Il faudra bien entendu faire preuve de  lucidité et confier en exclusivité l’encadrement des personnels dédiés à cette deuxième filière  aux professionnels de santé (Médecin-Chef, Cadre Supérieur de Santé Sapeur-Pompier)  à l’identique des autres corps comparables en France ou en Europe, sous l’autorité suprême du DDSIS bien entendu.

« Quand le coup de tonnerre éclate, il est trop tard pour se boucher les oreille », le penseur chinois : Sin Zu.
 
Avec le temps, se forgera sans nul doute une nouvelle culture soignante spécifique à la sécurité civile, sans toutefois renier l’orthodoxie de celle d’origine.

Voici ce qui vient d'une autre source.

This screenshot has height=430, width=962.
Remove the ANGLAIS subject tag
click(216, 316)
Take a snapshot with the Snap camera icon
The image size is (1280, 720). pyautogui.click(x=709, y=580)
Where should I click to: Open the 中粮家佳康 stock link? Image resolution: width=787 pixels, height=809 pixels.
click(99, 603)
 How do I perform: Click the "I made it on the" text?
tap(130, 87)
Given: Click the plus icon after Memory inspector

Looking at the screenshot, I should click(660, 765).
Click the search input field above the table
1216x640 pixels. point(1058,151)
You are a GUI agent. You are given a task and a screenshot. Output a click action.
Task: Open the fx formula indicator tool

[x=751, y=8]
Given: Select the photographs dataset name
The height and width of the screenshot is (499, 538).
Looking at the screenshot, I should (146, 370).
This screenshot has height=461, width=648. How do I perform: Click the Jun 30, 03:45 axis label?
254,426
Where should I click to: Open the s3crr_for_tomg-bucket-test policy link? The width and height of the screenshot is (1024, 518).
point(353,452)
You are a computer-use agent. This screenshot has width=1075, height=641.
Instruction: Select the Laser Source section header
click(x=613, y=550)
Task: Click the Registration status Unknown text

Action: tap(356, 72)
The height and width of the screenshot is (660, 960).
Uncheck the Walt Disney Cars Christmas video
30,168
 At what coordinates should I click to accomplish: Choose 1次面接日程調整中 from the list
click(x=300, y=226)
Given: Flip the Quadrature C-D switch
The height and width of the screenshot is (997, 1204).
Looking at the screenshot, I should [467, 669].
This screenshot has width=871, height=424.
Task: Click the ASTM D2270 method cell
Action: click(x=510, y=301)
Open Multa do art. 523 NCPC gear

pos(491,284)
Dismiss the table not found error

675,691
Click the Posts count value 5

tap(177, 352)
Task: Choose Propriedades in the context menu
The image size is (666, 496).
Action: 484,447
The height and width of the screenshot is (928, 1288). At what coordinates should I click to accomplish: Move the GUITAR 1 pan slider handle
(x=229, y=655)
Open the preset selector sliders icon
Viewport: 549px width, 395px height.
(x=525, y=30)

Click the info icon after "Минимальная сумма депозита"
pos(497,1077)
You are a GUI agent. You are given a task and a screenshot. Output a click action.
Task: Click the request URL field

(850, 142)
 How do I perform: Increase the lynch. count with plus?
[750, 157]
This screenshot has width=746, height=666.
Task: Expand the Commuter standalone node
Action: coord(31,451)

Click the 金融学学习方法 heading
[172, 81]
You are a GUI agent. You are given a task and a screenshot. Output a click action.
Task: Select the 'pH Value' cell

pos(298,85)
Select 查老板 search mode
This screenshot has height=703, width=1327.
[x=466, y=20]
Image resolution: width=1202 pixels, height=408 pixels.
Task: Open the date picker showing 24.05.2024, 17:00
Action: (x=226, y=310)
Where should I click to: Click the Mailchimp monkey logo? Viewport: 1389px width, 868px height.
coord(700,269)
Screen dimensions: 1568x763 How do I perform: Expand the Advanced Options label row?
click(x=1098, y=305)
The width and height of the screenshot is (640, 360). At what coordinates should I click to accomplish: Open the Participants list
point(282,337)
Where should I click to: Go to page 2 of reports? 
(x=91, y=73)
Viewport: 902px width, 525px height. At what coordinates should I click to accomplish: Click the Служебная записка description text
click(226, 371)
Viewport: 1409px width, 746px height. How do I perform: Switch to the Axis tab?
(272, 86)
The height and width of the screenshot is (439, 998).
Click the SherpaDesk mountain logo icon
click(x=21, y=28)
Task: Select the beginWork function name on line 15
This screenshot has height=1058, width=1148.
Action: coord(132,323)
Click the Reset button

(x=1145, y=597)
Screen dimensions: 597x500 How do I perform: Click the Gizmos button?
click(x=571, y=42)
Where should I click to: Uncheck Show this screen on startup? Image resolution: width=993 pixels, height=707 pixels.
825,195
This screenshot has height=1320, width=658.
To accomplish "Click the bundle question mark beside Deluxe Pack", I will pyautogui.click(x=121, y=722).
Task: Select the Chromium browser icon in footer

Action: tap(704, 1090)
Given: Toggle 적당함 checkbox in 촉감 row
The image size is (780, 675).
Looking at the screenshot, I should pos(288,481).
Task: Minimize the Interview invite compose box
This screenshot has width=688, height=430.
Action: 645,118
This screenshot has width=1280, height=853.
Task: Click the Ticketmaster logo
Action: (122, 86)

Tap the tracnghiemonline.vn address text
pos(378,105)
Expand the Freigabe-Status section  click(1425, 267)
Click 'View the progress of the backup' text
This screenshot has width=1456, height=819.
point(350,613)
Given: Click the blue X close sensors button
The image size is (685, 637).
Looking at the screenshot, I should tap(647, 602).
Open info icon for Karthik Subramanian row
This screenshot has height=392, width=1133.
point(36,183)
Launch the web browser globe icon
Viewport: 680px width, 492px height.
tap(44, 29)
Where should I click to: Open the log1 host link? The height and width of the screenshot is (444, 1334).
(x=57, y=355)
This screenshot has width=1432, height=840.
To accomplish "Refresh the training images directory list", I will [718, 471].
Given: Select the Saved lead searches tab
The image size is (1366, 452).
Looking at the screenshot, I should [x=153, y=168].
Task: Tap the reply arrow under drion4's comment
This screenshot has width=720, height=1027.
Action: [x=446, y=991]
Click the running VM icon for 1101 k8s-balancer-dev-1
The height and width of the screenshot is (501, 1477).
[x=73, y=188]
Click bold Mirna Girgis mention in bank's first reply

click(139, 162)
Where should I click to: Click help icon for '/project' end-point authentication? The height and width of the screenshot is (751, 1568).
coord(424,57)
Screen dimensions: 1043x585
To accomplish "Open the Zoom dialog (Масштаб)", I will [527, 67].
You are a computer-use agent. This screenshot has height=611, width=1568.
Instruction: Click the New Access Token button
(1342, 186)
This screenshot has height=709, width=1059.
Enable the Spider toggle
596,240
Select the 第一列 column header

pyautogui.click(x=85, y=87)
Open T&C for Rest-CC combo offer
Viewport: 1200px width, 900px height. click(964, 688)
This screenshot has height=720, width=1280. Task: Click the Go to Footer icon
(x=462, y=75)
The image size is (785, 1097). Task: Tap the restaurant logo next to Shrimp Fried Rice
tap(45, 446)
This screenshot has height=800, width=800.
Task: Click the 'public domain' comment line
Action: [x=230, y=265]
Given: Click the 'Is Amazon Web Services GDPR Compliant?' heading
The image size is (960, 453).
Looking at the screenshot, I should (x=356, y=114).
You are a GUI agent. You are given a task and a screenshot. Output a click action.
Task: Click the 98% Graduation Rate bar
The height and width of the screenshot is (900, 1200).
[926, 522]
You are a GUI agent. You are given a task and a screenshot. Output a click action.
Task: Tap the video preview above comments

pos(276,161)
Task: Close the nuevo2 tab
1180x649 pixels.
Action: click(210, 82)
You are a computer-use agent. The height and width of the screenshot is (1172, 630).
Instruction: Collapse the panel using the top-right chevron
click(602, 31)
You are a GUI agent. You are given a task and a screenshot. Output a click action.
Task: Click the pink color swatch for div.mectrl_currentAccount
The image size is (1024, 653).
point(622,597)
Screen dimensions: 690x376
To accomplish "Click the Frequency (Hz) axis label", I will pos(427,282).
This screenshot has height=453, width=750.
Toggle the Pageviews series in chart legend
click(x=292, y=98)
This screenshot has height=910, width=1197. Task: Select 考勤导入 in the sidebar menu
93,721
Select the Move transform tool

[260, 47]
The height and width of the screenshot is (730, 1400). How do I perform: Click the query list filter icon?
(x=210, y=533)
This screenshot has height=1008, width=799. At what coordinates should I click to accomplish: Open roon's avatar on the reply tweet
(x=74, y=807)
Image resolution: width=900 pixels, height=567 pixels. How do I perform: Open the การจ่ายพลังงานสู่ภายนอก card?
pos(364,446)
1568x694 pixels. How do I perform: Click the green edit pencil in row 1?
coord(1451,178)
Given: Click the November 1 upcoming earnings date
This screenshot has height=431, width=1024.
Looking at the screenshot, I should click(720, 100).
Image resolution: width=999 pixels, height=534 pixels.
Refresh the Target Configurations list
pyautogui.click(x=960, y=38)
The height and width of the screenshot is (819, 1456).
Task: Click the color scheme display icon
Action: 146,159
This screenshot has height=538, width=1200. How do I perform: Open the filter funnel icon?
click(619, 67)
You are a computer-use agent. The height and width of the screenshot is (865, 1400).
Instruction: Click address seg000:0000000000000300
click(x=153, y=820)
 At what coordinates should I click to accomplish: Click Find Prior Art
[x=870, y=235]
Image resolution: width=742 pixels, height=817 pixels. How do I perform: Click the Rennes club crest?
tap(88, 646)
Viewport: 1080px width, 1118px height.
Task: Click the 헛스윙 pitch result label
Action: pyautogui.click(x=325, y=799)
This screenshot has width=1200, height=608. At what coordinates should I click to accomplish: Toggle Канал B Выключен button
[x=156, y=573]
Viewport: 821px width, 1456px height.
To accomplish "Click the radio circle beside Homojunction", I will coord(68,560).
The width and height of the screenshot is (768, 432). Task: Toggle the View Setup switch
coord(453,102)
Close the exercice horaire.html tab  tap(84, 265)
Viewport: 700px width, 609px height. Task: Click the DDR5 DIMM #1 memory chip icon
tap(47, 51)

Toutefois, l’auteur  estime qu’une plus grande équité de prise en charge pré hospitalière des urgences soit indispensable. L’organisation territoriale actuelle, offrant quelques variantes de prestations, parfois non des moindres, certains concitoyens ne bénéficient pas encore de la réponse adaptée.
 
Un nouveau pas vers le sens commun, l’unicité et la mutualisation par- de - là  les actuels services contributifs au système d’aide médicale urgente, accompagné d’une pragmatique standardisation, sans pour autant en faire un carcan, nous semble d’une actualité politique opportune et de raison.  

ÉPILOGUE  PROVISOIRE :
 
Ainsi s’achève une partie de l’histoire des ISP, la suite, vous l’écrirez, avec vos nouveaux « leaders »  qui auront l’honneur de défendre, au sein de la FNSPF, du SNSPP, de FO, de la CFDT, de la CGT, des autonomes,  l’ANISP, l’Ordre National des Infirmiers et les autres organisations professionnelles représentatives, pour la promotion des couleurs des infirmiers et des sapeurs-pompiers.